TASK TO CARRY OUT. Exactly and only the lines from the first entry through the line with "TO (601, 341)" should be copied, both ends included, with no pictures.

+++ STUDY MATERIAL

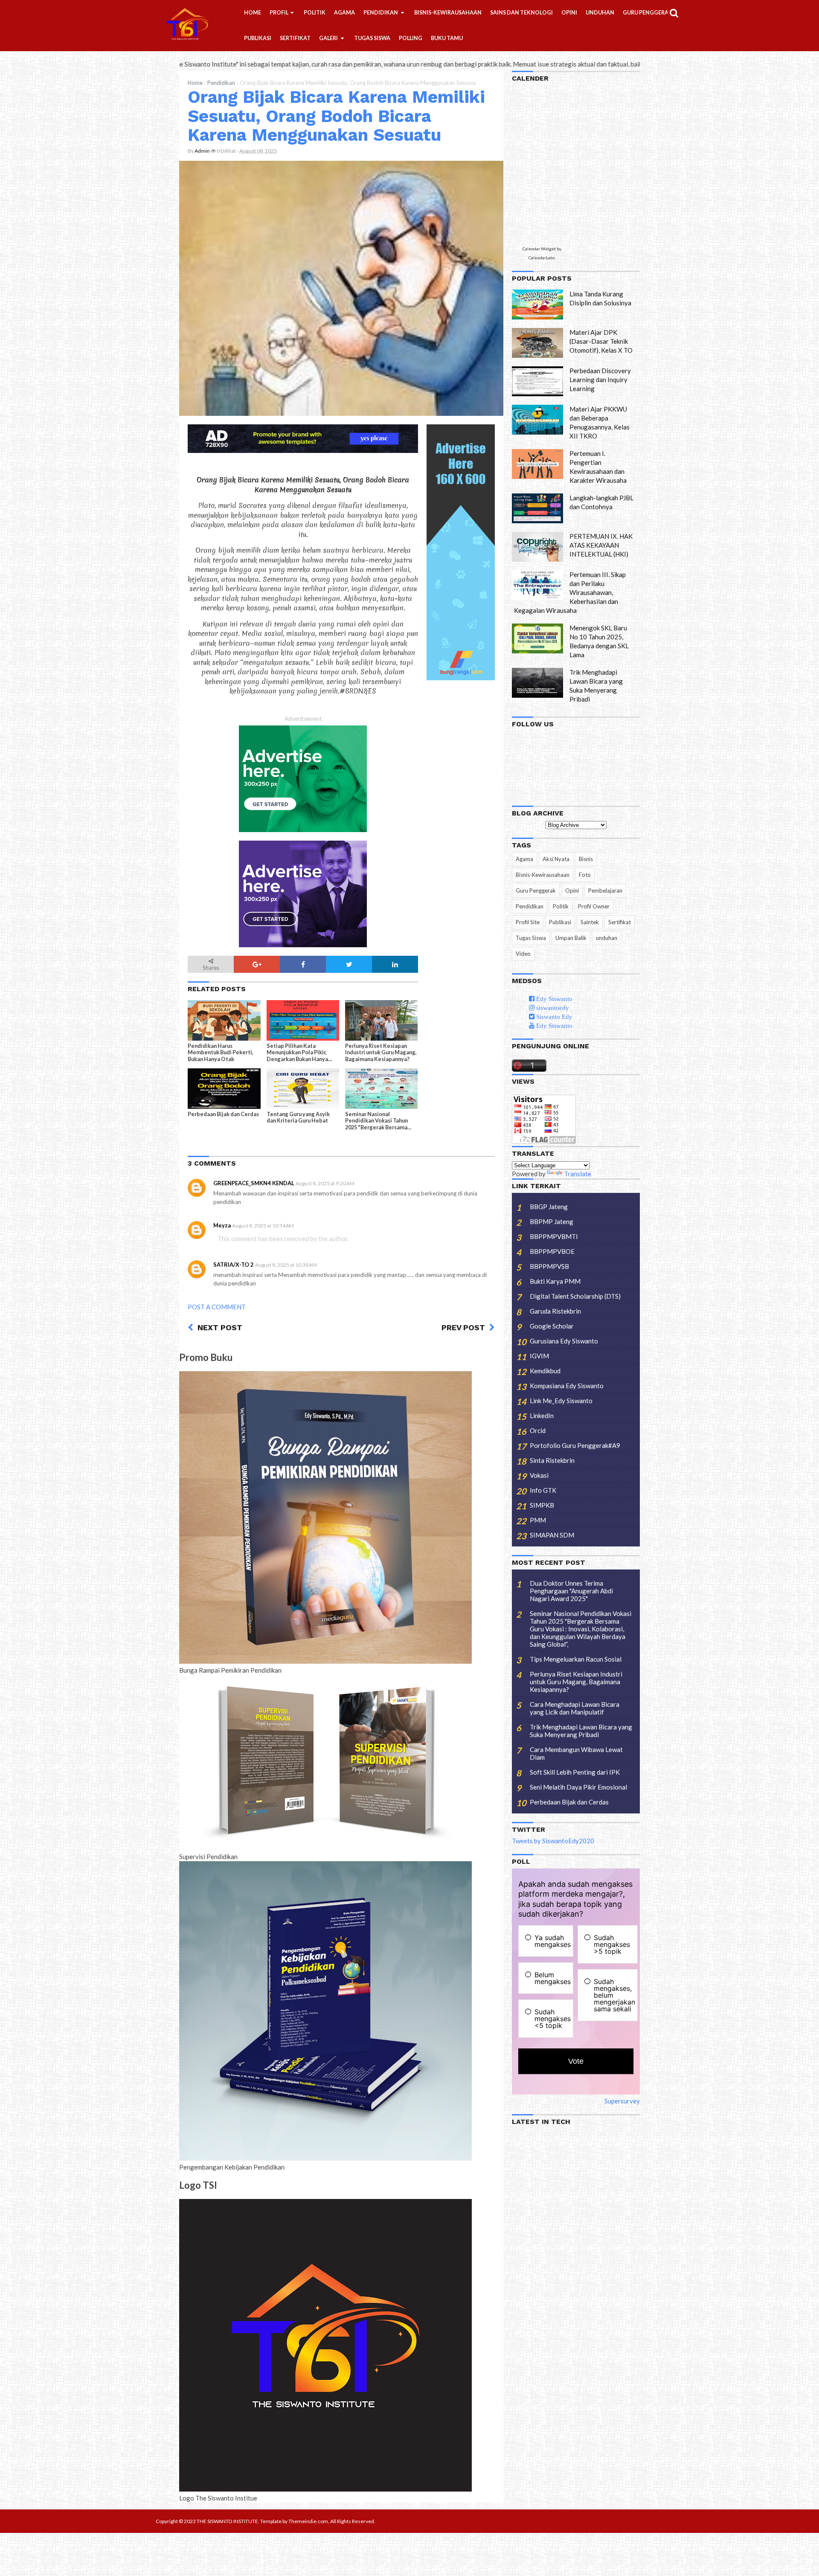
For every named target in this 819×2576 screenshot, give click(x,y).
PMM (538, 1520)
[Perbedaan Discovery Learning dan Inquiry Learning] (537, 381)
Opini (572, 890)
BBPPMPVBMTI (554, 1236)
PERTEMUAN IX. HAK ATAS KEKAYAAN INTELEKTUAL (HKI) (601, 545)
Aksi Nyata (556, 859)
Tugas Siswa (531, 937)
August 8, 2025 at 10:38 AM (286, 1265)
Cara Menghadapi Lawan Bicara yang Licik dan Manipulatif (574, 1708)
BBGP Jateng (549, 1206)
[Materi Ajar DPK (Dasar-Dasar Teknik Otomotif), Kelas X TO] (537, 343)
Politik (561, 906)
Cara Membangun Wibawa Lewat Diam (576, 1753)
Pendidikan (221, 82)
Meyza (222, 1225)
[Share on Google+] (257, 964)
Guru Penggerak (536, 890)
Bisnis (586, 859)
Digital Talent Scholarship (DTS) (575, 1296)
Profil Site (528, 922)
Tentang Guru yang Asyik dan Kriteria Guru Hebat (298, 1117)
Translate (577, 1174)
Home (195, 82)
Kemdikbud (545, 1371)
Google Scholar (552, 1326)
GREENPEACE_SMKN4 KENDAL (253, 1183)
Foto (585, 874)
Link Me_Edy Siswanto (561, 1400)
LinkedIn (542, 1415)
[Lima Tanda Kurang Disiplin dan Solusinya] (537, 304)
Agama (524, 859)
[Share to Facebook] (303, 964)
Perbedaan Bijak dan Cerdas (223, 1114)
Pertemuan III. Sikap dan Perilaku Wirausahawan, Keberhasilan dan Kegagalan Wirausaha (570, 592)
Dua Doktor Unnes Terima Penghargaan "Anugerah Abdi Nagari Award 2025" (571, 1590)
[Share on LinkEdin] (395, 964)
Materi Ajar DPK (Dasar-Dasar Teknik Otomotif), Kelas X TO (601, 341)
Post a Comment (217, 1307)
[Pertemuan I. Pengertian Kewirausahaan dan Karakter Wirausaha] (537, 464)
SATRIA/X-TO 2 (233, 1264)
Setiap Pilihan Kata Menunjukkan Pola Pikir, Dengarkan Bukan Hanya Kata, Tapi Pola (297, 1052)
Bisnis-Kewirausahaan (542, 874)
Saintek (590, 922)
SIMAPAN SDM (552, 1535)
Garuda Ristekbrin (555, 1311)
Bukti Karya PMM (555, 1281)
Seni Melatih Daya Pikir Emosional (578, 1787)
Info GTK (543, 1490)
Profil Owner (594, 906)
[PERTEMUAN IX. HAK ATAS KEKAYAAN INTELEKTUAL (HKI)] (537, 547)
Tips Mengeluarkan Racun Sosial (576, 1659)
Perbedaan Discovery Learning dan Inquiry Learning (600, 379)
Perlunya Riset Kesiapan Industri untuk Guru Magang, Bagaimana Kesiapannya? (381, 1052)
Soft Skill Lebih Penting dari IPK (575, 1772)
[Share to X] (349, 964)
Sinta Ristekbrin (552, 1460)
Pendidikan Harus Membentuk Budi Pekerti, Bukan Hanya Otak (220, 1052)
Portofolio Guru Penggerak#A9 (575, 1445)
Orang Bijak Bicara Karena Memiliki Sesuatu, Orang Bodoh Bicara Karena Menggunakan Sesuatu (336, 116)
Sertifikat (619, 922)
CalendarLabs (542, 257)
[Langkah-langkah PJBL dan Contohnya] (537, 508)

++++++

TASK OUTPUT.
For every named target in this 819×2576 screenshot, give click(x,y).
PMM (538, 1520)
[Perbedaan Discovery Learning dan Inquiry Learning] (537, 381)
Opini (572, 890)
BBPPMPVBMTI (554, 1236)
PERTEMUAN IX. HAK ATAS KEKAYAAN INTELEKTUAL (HKI) (601, 545)
Aksi Nyata (556, 859)
Tugas Siswa (531, 937)
August 8, 2025 at 10:38 AM (286, 1265)
Cara Menghadapi Lawan Bicara yang Licik dan Manipulatif (574, 1708)
BBGP Jateng (549, 1206)
[Materi Ajar DPK (Dasar-Dasar Teknik Otomotif), Kelas X TO] (537, 343)
Politik (561, 906)
Cara Membangun Wibawa Lewat Diam (576, 1753)
Pendidikan (221, 82)
Meyza (222, 1225)
[Share on Google+] (257, 964)
Guru Penggerak (536, 890)
Bisnis (586, 859)
Digital Talent Scholarship (DTS) (575, 1296)
Profil Site (528, 922)
Tentang Guru yang Asyik dan Kriteria Guru Hebat (298, 1117)
Translate (577, 1174)
Home (195, 82)
Kemdikbud (545, 1371)
Google Scholar (552, 1326)
GREENPEACE_SMKN4 KENDAL (253, 1183)
Foto (585, 874)
Link Me_Edy Siswanto (561, 1400)
LinkedIn (542, 1415)
[Lima Tanda Kurang Disiplin dan Solusinya] (537, 304)
Agama (524, 859)
[Share to Facebook] (303, 964)
Perbedaan Bijak dan Cerdas (223, 1114)
Pertemuan III. Sikap dan Perilaku Wirausahawan, Keberhasilan dan Kegagalan Wirausaha (570, 592)
Dua Doktor Unnes Terima Penghargaan "Anugerah Abdi Nagari Award 2025" (571, 1590)
[Share on LinkEdin] (395, 964)
Materi Ajar DPK (Dasar-Dasar Teknik Otomotif), Kelas X TO (601, 341)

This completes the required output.